I do have quite a lot of dependencies.

robertknight commented 6 months ago

I experienced this issue on macOS in a mixed Python / JS project which contained a hidden subdirectory (.ruff_cache/content/) with a very large number of files (3955).

onPath visiting /Users/robert/hypothesis/h/.ruff_cache/content/8a34b1f9ca86f0e2
... (and thousands of similar entries) ...
onPath visiting /Users/robert/hypothesis/h/.ruff_cache/content/8a8497ee676ad18a

[09:29:35] RangeError: Maximum call stack size exceeded
    at console.value (node:internal/console/constructor:308:13)
    at console.log (node:internal/console/constructor:379:26)
    at EventEmitter.onPath (/Users/robert/hypothesis/h/node_modules/glob-stream/index.js:270:13)
    at EventEmitter.emit (node:events:515:28)
    at EventEmitter.emit (node:domain:551:15)
    at processDirents (/Users/robert/hypothesis/h/node_modules/glob-stream/index.js:88:10)
    at next (/Users/robert/hypothesis/h/node_modules/now-and-later/lib/mapSeries.js:43:5)
    at handler (/Users/robert/hypothesis/h/node_modules/now-and-later/lib/mapSeries.js:57:9)
    at f (/Users/robert/hypothesis/h/node_modules/once/once.js:25:25)
    at processDirents (/Users/robert/hypothesis/h/node_modules/glob-stream/index.js:113:7)

The glob being passed to gulp.src has a prefix which shouldn't match the .ruff_cache directory here at all.
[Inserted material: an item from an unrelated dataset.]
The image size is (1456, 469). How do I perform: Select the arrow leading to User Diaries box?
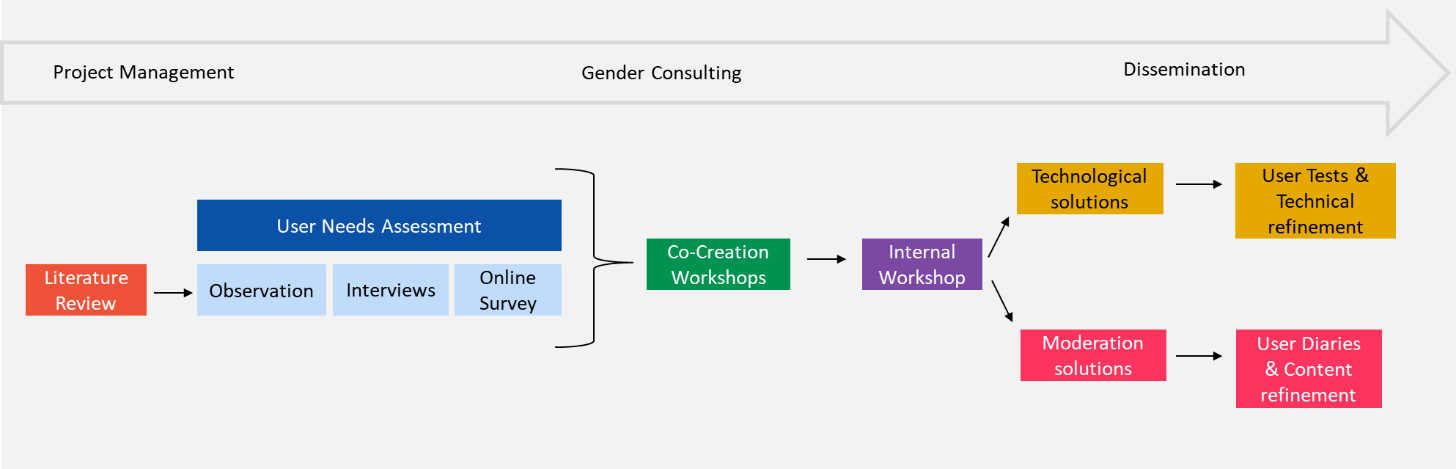[x=1200, y=356]
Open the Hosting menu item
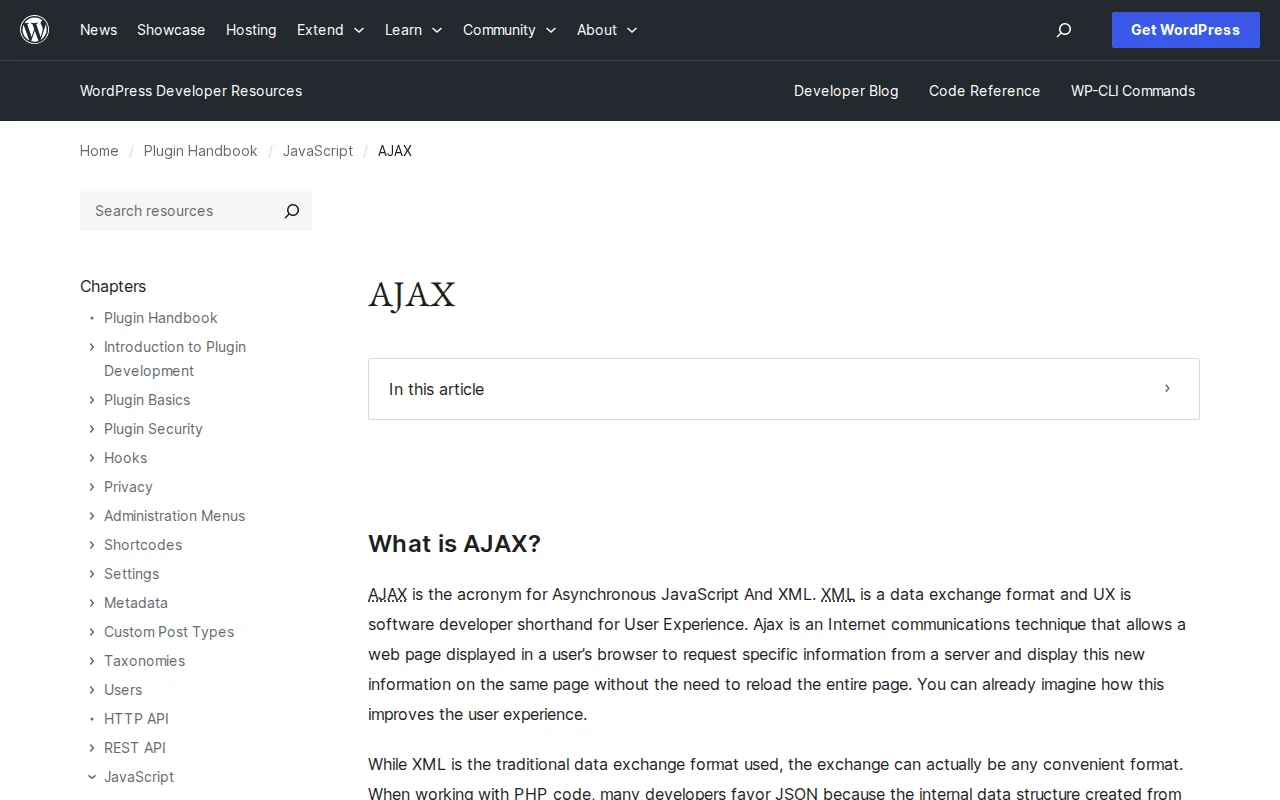 click(251, 30)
After removing this directory, the gulp.src function does run successfully, but it is quite slow as the project where the gulp project root is located contains a bunch of other build directories that contain a large number of files in total.

robertknight commented 6 months ago

Minimal reproduction of the issue mentioned in the previous comment:

Create a project with the following layout:

- package.json (created with `npm init -y` then `npm install gulp`)
- gulpfile.mjs
- src/foo.txt (content is not important)

gulpfile.mjs:

import gulp from "gulp";

gulp.task("copy-files", () => gulp.src("src/*.txt").pipe(gulp.dest("build/")));

Run gulp copy-files. The task succeeds. Then create thousands of files in a directory alongside src. For example using this Python script:

from pathlib import Path

for i in range(1, 4000):
    Path(f'tmp/{i}.txt').touch()

Then run gulp copy-files again. This time it fails with:

[09:41:49] Using gulpfile /private/tmp/gulp-test/gulpfile.mjs
[09:41:49] Starting 'copy-files'...
[09:41:49] 'copy-files' errored after 43 ms
[09:41:49] RangeError: Maximum call stack size exceeded
    at process.set [as domain] (node:domain:67:16)
    at Domain.enter (node:domain:322:35)
    at EventEmitter.emit (node:domain:550:10)
    at processDirents (/private/tmp/gulp-test/node_modules/glob-stream/index.js:88:10)
    at next (/private/tmp/gulp-test/node_modules/now-and-later/lib/mapSeries.js:43:5)
    at handler (/private/tmp/gulp-test/node_modules/now-and-later/lib/mapSeries.js:57:9)
    at f (/private/tmp/gulp-test/node_modules/once/once.js:25:25)
    at processDirents (/private/tmp/gulp-test/node_modules/glob-stream/index.js:113:7)
    at next (/private/tmp/gulp-test/node_modules/now-and-later/lib/mapSeries.js:43:5)
    at handler (/private/tmp/gulp-test/node_modules/now-and-later/lib/mapSeries.js:57:9)
rarous commented 5 months ago

I got the same error when my folder in monorepo contained thousands of JSON files. This folder is in another project and my globs are absolute and should not be candidates.